Vonnegut sees something else as being as much a threat to writers and writing: the fact that, perhaps as a result of living in an apocalypse-haunted—not to mention TV-and-movie drenched—culture, people no longer have much in the way of attention spans.
“It’s been shown that audiences can’t stand exposition. People are writing books like movies, with quick cuts. People will no longer sit still during the opening of a play and listen to a maid talking on the phone setting up character and action.”
This is an ironic comment coming from a writer who has made a stylistic specialty of tearing away all excess verbiage from his prose (except for those repeating mantras), a writer who has built a reputation for streamlined story-telling that makes him something of an Ernest-Hemingway-of-the-absurd.
“I write from the point of view of a child,” he has said. “Like Henry David Thoreau.” He tells students that “the writing style which is most natural for you is bound to echo speech you heard as a child. I grew up in Indianapolis, where common speech sounds like a band saw cutting galvanized tin, and employs a vocabulary as unornamental as a monkey wrench.”
For Vonnegut, keeping it plain has serious religious implications. “Simplicity of language is not only reputable, but perhaps even sacred. The Bible opens with a sentence well within the writing skills of a lively fourteen-year-old: ‘In the beginning God created the heavens and the earth.’”
Some critics have had trouble coming to terms with Vonnegut’s immense popularity, and deride as merely facile his controlled comic style. But no true student of writing would fail to see the enormous and painstaking craft that goes into Vonnegut’s prose, how he is able to purposefully recharge with life withered figures of speech, how his jokes jump out at the reader like pop-up figures in a greeting card. That takes hard work, and incredible skill.
Today, Vonnegut says he’s never edited unless he asks. He enjoys writing “only in retrospect—after it’s done” and that he does read his reviews. “But the reviews are often the sadistic part of a magazine.”

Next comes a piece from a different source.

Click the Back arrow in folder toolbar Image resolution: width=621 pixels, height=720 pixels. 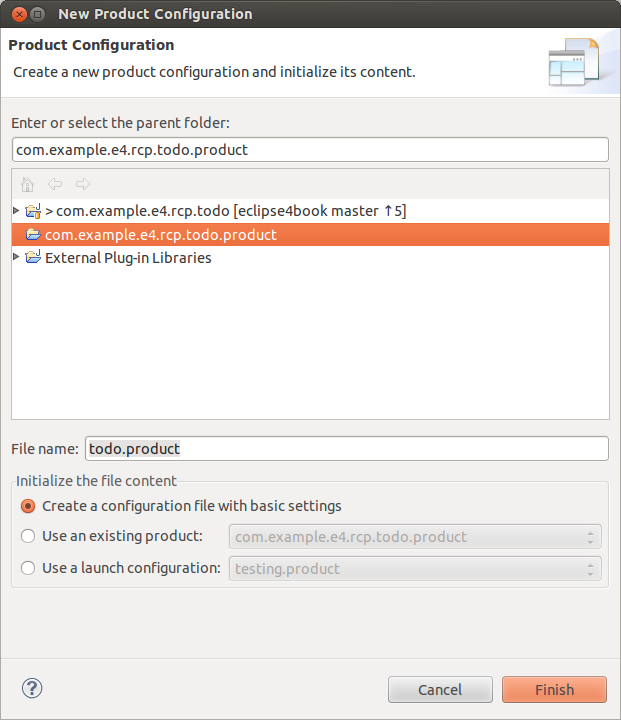(x=55, y=184)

“Some of the reviews are like the court martial of Dreyfuss,” he told a British documentary team, “where they form up the regiment in the square, and Dreyfuss is marched out, and they pull off his buttons—which are all the books I’ve written up to then—and then they take the man’s saber—which is maybe the one really good book I wrote, Slaughterhouse-Five—and the officer busts it over his knee and hands it back!”
With Galápagos, Vonnegut proves that his vision remains the bleakest and blackest around, and miraculously still one of the most fun to lock into. And he’s no hypocrite. He doesn’t just think your brain and my brain are way too big for reasonable functioning—he has stated for the record that one of his long-term goals is to “clear my head of all the junk in there… all the assholes, the flags and the underpants. I’m trying to make my head as empty as it was when I was born on this damaged planet…”
Perhaps he is trying to attain a Zen state of consciousness, where emptiness is form. With his simplicity of style, his sense of stillness and pain, his mantras and his absurdities, and his death-to-civilization hopefulness, maybe he has even achieved it.
What’s the sound of one Vonnegut laughing?